|Marko Germar is teamed up with Janette Manrara, working on a Dmitry Chaplin paso doble. This dance doesn’t have a count and is all about listening to the music and expressing it through your body. Marko will be a matador, and Janette an animal activist trying to stop her. The internal power comes through his crotch, and Janette thinks she can help him through her Spanish roots. Zorongo by Antonia Gomez, Ely “La Gambita”, Guillermo Basilisco & Paco Pena is the backdrop for their dance, and it’s a beautiful paso doble, but I don’t get the animal activist thing. It seems more like a seduction.
Cat jokes about Mary and Marko’s big-shouldered outfits matching, and Mary admits she’s ready to dance with him. This dance is so passionate and riveting, and a lot of people might misunderstand this version, as they did start out with a slower version. The style, arrogance, and first ten to fifteen seconds was spot on. He lost his footing from time to time, but most of the time he nailed it. Mary has never seen the cape movement done like that before as he actually used her body, and it will go down as another amazing trick.
Nigel agrees that was the standout moment for him, but also says it left him a little bit cold. With the routine going into the finale of the show, he wanted a little more than what he got. Lil ‘C mentions it being a pleasure to watch Marko, as he loves the way he dances and establishes his dominance. He sat in it so stoic and was so connected to the piece, as he’s been all season. Christina knows nothing about this genre, other than what she hears from Mary watching the show. She’s a huge fan of Marko’s and loved his bravado and power. She does think he could have gone a little bit deeper.
Ricky Jaime’s mom has always watched the show with him, but now not having him next to her as she watches, but seeing him on TV is kind of like a dream. He dances his solo to After Tonight by Justin Nozuka, and is really good, but he’s been in the bottom so often, I feel a little like been there/done that.

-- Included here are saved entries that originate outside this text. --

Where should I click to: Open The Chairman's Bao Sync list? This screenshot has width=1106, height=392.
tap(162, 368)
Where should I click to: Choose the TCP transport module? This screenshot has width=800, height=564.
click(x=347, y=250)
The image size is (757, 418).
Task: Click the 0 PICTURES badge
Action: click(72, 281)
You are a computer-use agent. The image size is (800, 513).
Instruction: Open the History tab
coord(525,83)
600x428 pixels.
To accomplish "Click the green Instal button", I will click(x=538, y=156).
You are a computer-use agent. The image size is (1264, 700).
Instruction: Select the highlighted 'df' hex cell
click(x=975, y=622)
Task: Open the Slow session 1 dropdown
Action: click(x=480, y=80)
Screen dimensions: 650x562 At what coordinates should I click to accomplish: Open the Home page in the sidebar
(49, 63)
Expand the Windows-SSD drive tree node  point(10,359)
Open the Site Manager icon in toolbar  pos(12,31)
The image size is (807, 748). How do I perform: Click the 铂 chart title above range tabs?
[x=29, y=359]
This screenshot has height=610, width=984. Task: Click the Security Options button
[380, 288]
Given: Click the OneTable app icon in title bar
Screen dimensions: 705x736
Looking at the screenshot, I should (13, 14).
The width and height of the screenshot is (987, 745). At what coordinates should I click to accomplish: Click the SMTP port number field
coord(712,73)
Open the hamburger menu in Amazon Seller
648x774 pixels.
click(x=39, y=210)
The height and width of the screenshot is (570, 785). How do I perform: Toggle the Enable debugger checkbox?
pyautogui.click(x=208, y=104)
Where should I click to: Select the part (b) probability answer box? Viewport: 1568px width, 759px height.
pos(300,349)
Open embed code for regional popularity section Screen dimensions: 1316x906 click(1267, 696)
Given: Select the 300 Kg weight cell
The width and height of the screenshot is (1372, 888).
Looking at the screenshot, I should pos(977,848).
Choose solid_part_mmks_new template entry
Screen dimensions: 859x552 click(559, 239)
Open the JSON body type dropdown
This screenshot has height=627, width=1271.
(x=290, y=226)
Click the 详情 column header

Tadd Gadduang worked with Ellenore Scott on a Sonya Tayeh period piece. A couple meets and have never experienced physical touch before, although once it happens, all sensibility goes out the window and things get wild and reckless and lust-filled. There’s a lot of lip contact, as Sonya wants to find the dirtier side of Tadd. They dance to Beirut’s The Gulag Orkestar, and the thing even has Tadd swinging from a chandelier. It’s Sonya Tayeh, all the way.
Nigel knew when Ellenore came back and it was with Sonya, they’d get something really interesting out of the routine. There was some interesting positions in it. He would have liked to have seen a little more dancing, and it needed to be developed more. He was left hanging like Tadd in the end. Lil ‘C gives “big ups” to Sonya. He loves the way she’s able to utilize a dancer’s fundamental abilities and showcase them no matter which style she’s choreographing. A lot of the times being onstage a routine goes fast, but when you’re dancing it can feel like forever. Tadd has to make each move last a lifetime, as Lil ‘C felt like they were just going through the motions.
Christina first tells Tadd and Ellenore to get a room, then tells Sonya she loved it. She likes the dirtier side of dance sometimes and just loves Tadd so much. The fact that a B Boy started the routine in his promenade and was just pointing his toes, she doesn’t know who he is, but is happy to be here to watch him. Mary thinks Tadd’s ability is extraordinary. When they were deciding whether they should keep him or not last week, some thought he had reached his top level, but she knew he was still growing. This is probably the most daring choreography they’ve had, which shows that Sonya is willing to keep growing and breathing.
When Caitlynn Lawson saw this show for the first time, she was 8 years old. She told her mom that someday she would be on the show. Her dad is on a ship somewhere, but chimes in to say he feels she’s accomplished more than any of them could hope for. She does her solo dance to What’s Love Got to Do With It by Katie Thompson, and she’s really really good, but can’t measure up to Melanie and Sasha. She just needs to remember that little 8-year-old girl that finally made it here.
Ricky and Jaimie Goodwin got together on a Dee Caspary routine. It’s about a guy who feels like his girl is slipping away from him, so he tries to control her. They have props of two small sticks, which she found to be scary at first. He needs to watch what he’s doing with them. They dance tonight to Inside These Lines by Trent Dabbs, and it’s more interesting than I would have thought it would be. He leads her and controls her with these sticks. I end up watching her, though, and not him.
Lil ‘C first congratulates Ricky on dancing with a prop, as you have to alter everyting you do in the routine because of the prop. “What a magically magnificent puppeteer of physically rhythmic artistry you are. Buckness.” Christina can’t beat that, but tells Ricky he’s a beautiful dancer. She’s still thinking about his solo to Body Language a few weeks ago. She thinks sometimes he doesn’t dance with the clearest of intention. She wanted to see it being harder to move away from her as he pushed her away. If would just take him up a notch instead of whatever it was Lil ‘C was talking about.